All the right indicators in place

Indeed, key confidence surveys such as the ZEW and widely-watched Ifo indices suggested that Germany, among all the euro-area economies, was likely to prove most resilient to the strong euro, rising interest rates and the slowdown in growth in the United States, Newhouse-Cohen said.

Arbeitslose Deutschland Bundesagentur für Arbeit in Frankfurt
Lines are getting shorter at German labor officesImage: AP

Investor confidence, as measured by the monthly ZEW index, hit an 11-month high in May, while the Ifo business climate index held steady just a fraction off its all-time high.

DekaBank economist Peter Leonhardt similarly believed that the upturn on the German labor market "remains intact. Companies' order books are full and confidence that the economy will continue to prosper is balm for the wounds of the labor market."

Bank of America economist Holger Schmieding said that the jobless data so far this year had likely been distorted by the unusually mild weather and a new seasonal program to keep people off the dole in the winter.

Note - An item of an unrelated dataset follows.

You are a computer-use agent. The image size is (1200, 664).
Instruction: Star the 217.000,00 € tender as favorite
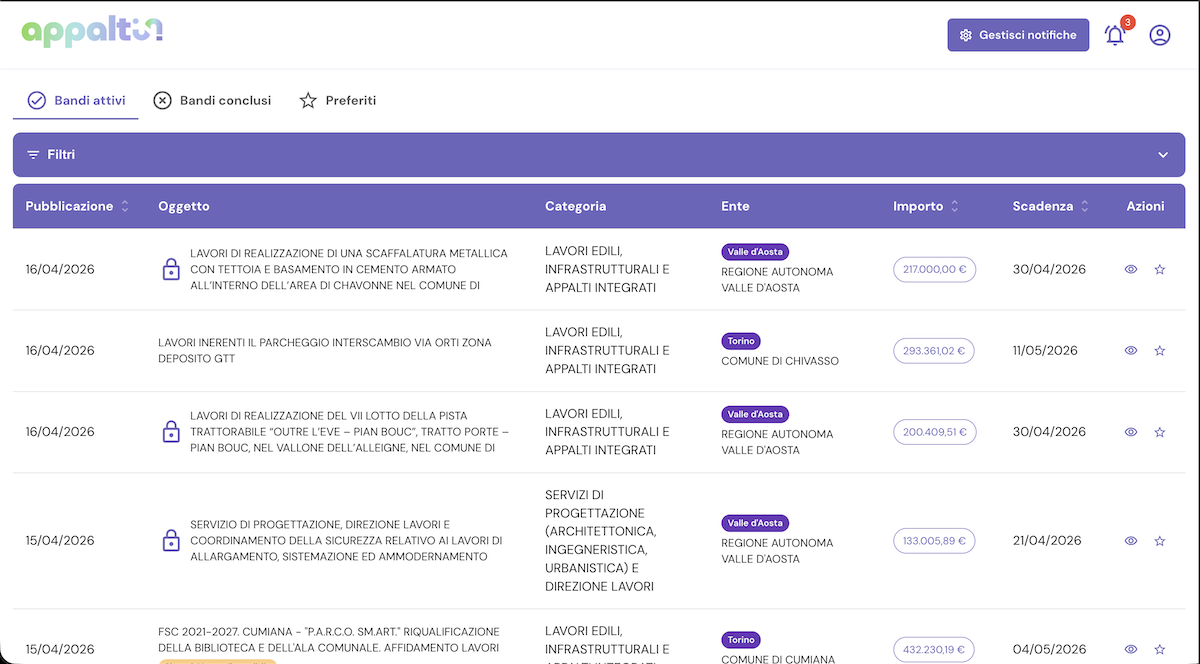pyautogui.click(x=1160, y=269)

Nevertheless, "the underlying trend in the labor market remains solid," Schmieding said.

"Taking the last six months together, unemployment has fallen by a monthly average of 59,000. We consider this the underlying trend, which should soon be visible in the headline data again," he said.

IXIS-CIB economist Sylvain Broyer predicted that the jobless figures may move sideways for a few months.

"But we expect the unemployment rate to decline in trend until mid-2008 as the recovery proves to be robust. Indeed, the jobless rate could reach 8.8 percent by the end of this year," Broyer suggested.